Target position records:
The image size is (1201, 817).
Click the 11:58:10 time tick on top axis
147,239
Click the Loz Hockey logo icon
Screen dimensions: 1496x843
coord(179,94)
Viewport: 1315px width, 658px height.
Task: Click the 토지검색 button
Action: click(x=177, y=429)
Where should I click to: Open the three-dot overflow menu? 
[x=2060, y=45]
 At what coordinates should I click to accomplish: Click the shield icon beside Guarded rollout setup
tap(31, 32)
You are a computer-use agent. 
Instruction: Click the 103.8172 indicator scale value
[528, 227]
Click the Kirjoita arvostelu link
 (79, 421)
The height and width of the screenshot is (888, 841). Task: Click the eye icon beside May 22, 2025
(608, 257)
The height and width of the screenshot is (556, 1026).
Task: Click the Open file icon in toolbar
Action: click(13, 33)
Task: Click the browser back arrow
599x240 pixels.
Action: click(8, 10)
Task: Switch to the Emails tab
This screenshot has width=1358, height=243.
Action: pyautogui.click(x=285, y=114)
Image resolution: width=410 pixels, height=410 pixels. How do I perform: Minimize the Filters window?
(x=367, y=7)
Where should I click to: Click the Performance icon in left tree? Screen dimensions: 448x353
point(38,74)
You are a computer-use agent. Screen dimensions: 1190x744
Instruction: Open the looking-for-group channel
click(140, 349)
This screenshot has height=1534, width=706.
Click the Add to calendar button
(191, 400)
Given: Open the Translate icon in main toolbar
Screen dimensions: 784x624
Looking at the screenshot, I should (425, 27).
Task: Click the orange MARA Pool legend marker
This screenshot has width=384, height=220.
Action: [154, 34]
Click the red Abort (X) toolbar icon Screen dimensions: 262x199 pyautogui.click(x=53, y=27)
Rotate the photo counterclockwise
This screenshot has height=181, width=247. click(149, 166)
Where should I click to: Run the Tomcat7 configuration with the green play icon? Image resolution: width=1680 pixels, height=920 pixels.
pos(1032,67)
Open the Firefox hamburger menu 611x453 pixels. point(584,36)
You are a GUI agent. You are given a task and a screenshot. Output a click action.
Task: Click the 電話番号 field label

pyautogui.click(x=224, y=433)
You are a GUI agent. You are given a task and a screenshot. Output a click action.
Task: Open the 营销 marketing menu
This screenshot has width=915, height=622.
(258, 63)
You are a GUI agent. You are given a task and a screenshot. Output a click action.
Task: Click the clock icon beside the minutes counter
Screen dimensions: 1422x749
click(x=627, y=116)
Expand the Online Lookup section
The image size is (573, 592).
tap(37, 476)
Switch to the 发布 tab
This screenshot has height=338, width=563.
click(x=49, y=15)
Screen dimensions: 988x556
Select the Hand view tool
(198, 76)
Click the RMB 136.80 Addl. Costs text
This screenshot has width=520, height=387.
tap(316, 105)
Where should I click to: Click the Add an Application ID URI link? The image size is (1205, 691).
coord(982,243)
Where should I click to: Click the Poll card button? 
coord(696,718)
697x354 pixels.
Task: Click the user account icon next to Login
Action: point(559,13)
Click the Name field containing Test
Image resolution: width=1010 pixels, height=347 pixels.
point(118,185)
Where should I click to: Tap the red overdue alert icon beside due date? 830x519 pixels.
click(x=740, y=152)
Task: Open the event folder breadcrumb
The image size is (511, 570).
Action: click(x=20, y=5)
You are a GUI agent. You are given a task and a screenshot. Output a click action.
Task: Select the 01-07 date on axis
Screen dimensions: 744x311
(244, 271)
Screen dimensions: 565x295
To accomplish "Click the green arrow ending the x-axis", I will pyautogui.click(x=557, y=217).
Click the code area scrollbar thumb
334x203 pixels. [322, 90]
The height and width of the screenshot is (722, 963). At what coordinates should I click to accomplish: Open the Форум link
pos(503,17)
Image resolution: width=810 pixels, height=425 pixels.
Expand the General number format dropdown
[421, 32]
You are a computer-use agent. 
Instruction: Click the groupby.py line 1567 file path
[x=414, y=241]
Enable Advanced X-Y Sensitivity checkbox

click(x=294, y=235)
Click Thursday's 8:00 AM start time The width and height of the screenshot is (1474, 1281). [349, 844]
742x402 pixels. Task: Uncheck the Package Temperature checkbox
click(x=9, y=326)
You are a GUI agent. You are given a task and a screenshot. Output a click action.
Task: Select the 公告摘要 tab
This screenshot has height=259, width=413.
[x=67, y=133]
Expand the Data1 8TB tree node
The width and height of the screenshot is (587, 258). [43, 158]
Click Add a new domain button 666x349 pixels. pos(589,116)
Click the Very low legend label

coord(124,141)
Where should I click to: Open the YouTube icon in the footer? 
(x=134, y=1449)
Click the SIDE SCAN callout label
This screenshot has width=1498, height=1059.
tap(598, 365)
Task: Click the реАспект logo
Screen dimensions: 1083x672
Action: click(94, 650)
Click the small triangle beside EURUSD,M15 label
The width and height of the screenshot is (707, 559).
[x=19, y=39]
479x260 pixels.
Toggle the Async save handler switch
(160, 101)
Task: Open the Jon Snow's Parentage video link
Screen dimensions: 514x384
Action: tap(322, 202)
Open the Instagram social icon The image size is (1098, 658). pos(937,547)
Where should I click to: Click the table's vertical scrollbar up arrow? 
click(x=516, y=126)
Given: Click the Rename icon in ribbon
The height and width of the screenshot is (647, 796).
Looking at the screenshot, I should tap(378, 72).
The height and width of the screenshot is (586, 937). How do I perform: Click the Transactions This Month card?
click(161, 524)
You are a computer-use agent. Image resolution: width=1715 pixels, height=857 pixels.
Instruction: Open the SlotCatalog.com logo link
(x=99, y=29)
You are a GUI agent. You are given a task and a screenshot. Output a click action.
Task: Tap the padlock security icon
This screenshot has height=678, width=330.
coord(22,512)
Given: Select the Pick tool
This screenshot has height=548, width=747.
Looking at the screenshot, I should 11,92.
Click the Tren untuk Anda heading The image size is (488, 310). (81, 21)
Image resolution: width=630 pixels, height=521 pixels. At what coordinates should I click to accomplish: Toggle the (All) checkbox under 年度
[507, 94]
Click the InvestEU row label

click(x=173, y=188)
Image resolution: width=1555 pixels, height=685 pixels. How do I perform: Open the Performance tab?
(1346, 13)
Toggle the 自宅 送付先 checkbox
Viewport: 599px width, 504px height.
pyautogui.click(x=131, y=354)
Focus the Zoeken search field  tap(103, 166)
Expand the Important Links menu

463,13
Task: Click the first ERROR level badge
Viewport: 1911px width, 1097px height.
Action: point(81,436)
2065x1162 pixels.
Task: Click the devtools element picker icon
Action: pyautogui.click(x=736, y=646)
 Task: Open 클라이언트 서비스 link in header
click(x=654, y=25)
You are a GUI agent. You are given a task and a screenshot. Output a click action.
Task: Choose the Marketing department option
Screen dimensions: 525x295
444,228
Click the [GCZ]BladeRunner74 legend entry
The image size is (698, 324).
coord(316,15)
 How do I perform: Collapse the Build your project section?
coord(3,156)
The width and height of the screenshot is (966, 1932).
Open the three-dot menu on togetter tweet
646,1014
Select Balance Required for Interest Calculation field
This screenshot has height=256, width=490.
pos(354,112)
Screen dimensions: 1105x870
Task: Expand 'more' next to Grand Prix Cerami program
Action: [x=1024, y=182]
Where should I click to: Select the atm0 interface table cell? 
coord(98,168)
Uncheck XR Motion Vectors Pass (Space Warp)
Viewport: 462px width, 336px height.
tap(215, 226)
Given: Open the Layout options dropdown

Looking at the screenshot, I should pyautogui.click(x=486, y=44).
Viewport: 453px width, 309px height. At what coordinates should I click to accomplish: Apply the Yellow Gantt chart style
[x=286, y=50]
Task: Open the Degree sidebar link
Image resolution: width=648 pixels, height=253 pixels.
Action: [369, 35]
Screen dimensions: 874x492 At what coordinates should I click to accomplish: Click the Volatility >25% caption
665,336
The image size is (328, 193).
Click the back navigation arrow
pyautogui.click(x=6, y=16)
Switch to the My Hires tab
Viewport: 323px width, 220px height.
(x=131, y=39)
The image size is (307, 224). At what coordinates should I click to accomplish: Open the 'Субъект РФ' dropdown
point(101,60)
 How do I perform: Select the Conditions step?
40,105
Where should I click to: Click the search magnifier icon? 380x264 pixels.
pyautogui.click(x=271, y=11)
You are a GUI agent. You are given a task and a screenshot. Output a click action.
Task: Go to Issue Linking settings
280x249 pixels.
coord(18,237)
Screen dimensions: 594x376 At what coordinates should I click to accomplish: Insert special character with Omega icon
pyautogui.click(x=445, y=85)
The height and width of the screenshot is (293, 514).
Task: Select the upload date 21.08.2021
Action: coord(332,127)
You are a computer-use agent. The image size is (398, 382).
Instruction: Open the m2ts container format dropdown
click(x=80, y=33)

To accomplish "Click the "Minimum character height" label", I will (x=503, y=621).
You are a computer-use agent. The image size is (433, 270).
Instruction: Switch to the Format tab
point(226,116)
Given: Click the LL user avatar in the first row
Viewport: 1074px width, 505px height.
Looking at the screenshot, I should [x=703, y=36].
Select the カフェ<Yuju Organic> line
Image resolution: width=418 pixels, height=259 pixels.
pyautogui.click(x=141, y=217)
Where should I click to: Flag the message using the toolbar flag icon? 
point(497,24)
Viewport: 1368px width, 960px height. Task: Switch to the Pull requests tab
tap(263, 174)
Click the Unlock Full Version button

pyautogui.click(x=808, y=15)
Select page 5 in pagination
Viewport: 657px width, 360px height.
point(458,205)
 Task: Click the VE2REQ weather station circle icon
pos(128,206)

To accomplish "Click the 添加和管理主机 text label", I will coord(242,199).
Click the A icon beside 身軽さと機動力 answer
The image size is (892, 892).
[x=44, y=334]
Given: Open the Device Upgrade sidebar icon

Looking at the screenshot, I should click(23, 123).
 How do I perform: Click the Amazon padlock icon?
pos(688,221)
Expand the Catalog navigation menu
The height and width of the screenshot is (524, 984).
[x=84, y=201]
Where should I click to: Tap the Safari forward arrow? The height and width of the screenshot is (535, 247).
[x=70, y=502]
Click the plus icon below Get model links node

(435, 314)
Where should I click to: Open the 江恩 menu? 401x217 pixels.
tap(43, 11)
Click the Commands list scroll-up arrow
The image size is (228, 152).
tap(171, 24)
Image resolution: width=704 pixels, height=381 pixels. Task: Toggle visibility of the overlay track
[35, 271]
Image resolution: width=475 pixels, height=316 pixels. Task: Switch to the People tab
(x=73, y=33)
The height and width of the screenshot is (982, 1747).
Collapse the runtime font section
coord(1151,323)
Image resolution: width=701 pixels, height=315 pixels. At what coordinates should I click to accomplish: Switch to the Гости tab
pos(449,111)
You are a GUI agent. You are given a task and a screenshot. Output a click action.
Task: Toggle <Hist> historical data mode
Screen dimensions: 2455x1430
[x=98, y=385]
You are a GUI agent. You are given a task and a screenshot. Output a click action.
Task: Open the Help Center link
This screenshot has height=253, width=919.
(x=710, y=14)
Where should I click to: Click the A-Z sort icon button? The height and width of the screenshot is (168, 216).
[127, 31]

### EXERCISE TASK
Duplicate the records from the line with "742x402 pixels. Task: Uncheck" up to and including the line with "(x=99, y=29)".

### RESPONSE
742x402 pixels. Task: Uncheck the Package Temperature checkbox
click(x=9, y=326)
You are a GUI agent. You are given a task and a screenshot. Output a click action.
Task: Select the 公告摘要 tab
This screenshot has height=259, width=413.
[x=67, y=133]
Expand the Data1 8TB tree node
The width and height of the screenshot is (587, 258). [43, 158]
Click Add a new domain button 666x349 pixels. pos(589,116)
Click the Very low legend label

coord(124,141)
Where should I click to: Open the YouTube icon in the footer? 
(x=134, y=1449)
Click the SIDE SCAN callout label
This screenshot has width=1498, height=1059.
tap(598, 365)
Task: Click the реАспект logo
Screen dimensions: 1083x672
Action: click(94, 650)
Click the small triangle beside EURUSD,M15 label
The width and height of the screenshot is (707, 559).
[x=19, y=39]
479x260 pixels.
Toggle the Async save handler switch
(160, 101)
Task: Open the Jon Snow's Parentage video link
Screen dimensions: 514x384
Action: tap(322, 202)
Open the Instagram social icon The image size is (1098, 658). pos(937,547)
Where should I click to: Click the table's vertical scrollbar up arrow? 
click(x=516, y=126)
Given: Click the Rename icon in ribbon
The height and width of the screenshot is (647, 796).
Looking at the screenshot, I should tap(378, 72).
The height and width of the screenshot is (586, 937). How do I perform: Click the Transactions This Month card?
click(161, 524)
You are a computer-use agent. Image resolution: width=1715 pixels, height=857 pixels.
Instruction: Open the SlotCatalog.com logo link
(x=99, y=29)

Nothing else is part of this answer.